《この度諸般の事情により8月10日を持ちまして閉店することとなりました》
多くの常連客から閉店を惜しまれているのが、明治20年(1887年)創業の、東京・水天宮前の老舗寿司店「都寿司」。店主の逮捕後も粛々と営業を続けていたが、店の入口に実質上の廃業の知らせが貼り出されている。
6月27日の深夜、店の営業終了後に酒を飲んでいた5代目店主、山縣秀彰容疑者は面識のない20代女性を路上ナンパし、断られると近隣の路上で無理やりわいせつ行為に及び、6月17日に不同意性交の疑いで逮捕されている。
「逮捕の一報後、ランチの時間帯はいつも以上に行列ができていて、賑わっていました。先代の女将や、逮捕された主人の奥さんで先代の娘さんである若女将が気丈に振舞っていただけに、今回の閉店は非常に残念です」(近所の商店主)

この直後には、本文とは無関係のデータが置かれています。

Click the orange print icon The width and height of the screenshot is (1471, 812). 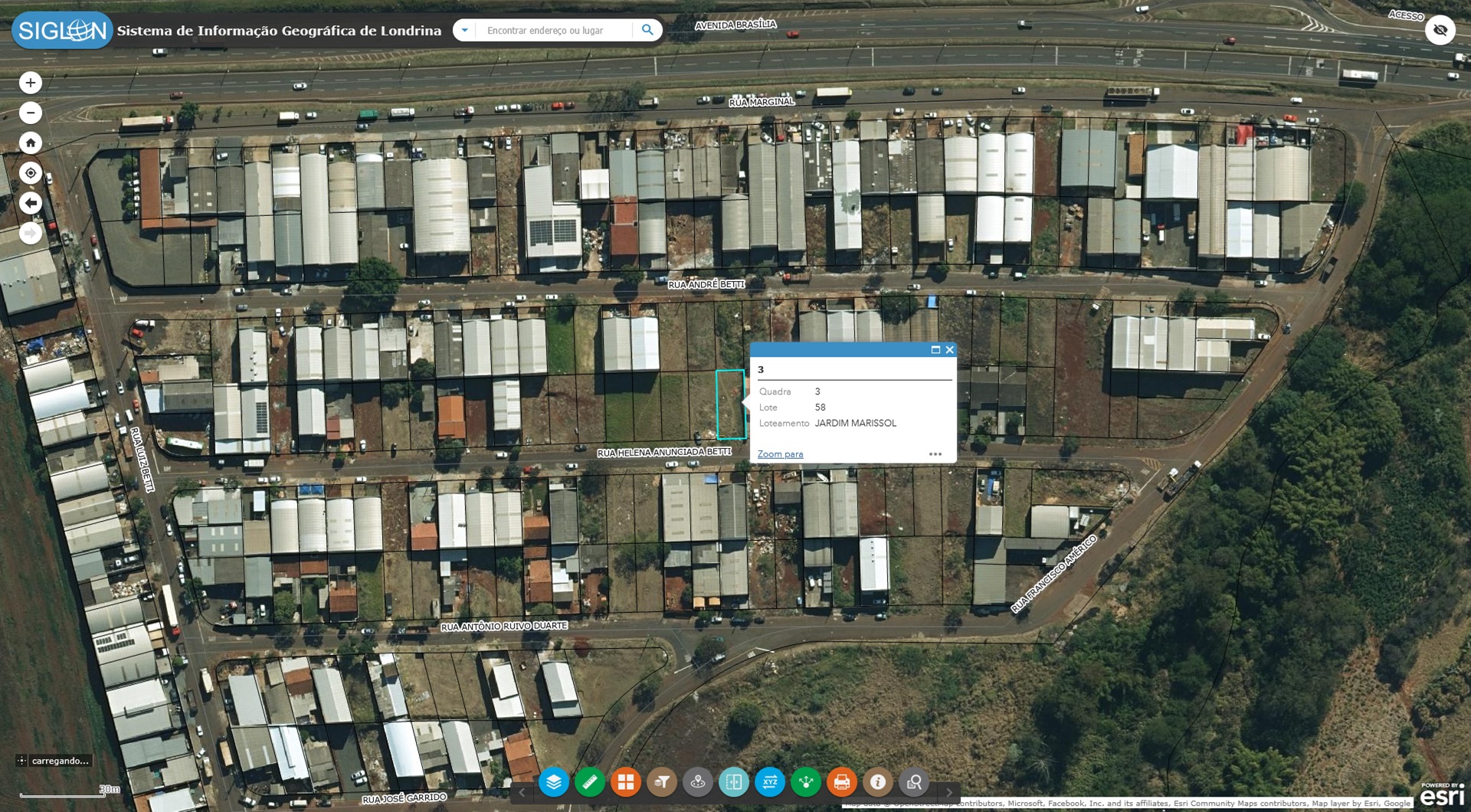click(841, 782)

店で修業していた山縣容疑者は婿養子として、先代の4代目が22年に亡くなった後に5代目を引き継いでいた。店主の逮捕後も、残された職人や従業員で店を守り続けると見られていたが、閉店を決断したのには事情があるという。
■ミシュラン星獲得の有名寿司職人も輩出
「当初、若女将は店の継続を宣言していました。しかし、山縣容疑者は、10年前の平成26年6月27日の深夜にも30代女性に声をかけ、未遂に終わりましたがわいせつ行為をしていたことがDNA鑑定で判明し、再逮捕されている。そのため、店には誹謗中傷があったりと、このまま店を継続できないと判断したようです」(女性週刊誌記者)
都寿司は、今や日本で最も予約が取りづらい店の一つとして知られ、ミシュランの星を獲得している有名寿司店「日本橋蛎殻町すぎた」の主人など、腕利きの職人を輩出している。

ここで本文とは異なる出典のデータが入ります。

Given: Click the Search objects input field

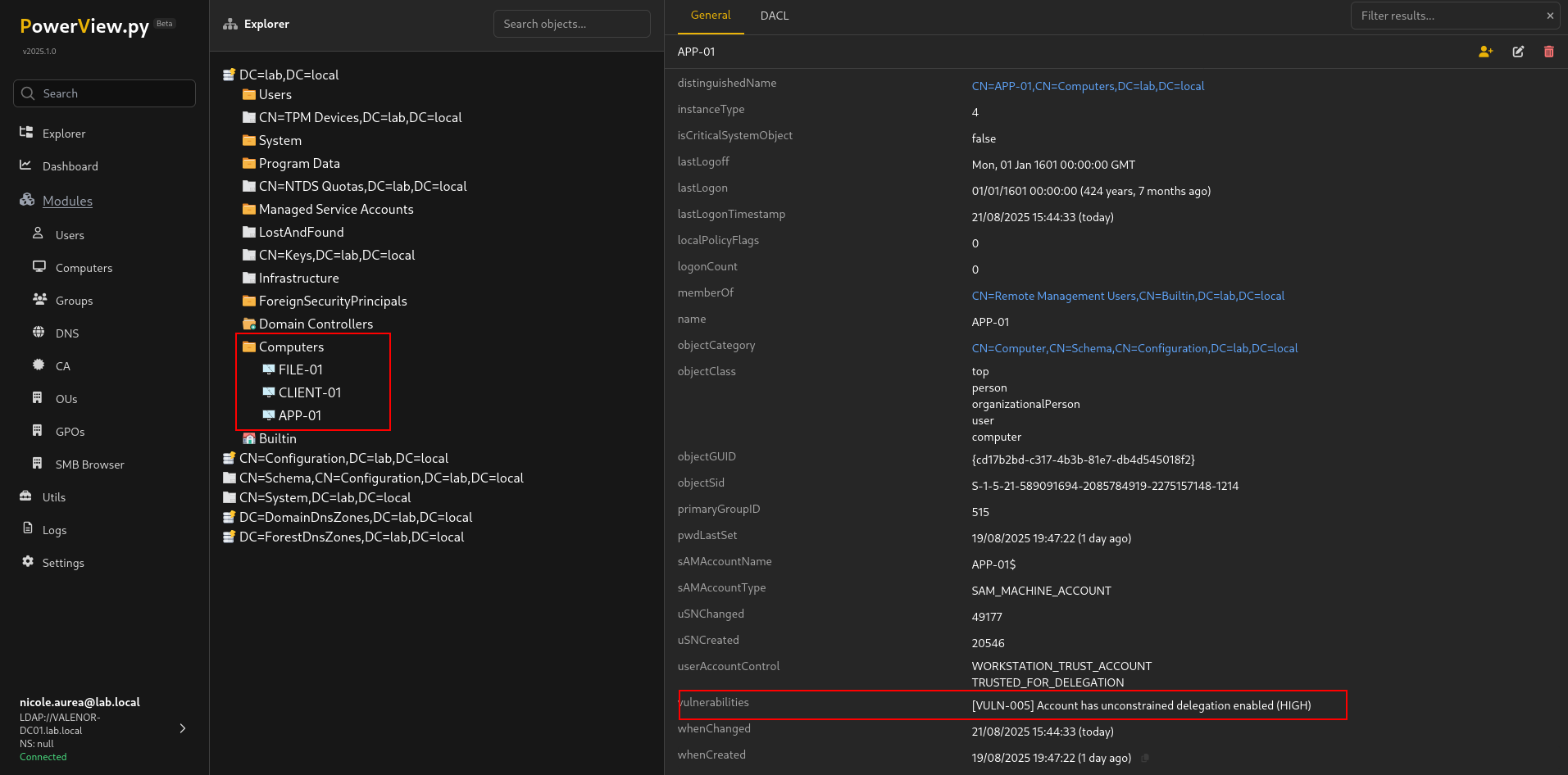Looking at the screenshot, I should pos(571,24).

「先代のもとで修業した有名な寿司職人が独立していますが、都寿司自体は若い職人がテキパキと仕事をする昔ながらのきちんとした老舗で、年配だけでなく若い常連客も少なくありません。いわゆる高級店ではなく、ランチは煮もの丼が有名でリーズナブルです。中学生の息子さんが跡継ぎとして期待されていただけに、老舗を廃業に追い込んでしまい、とんだ婿をとってしまったという感じでしょう」(前出の商店主)
老舗寿司店を突然襲った悲劇。140年近い店の歴史に終止符を打ってしまった店主の罪は重い。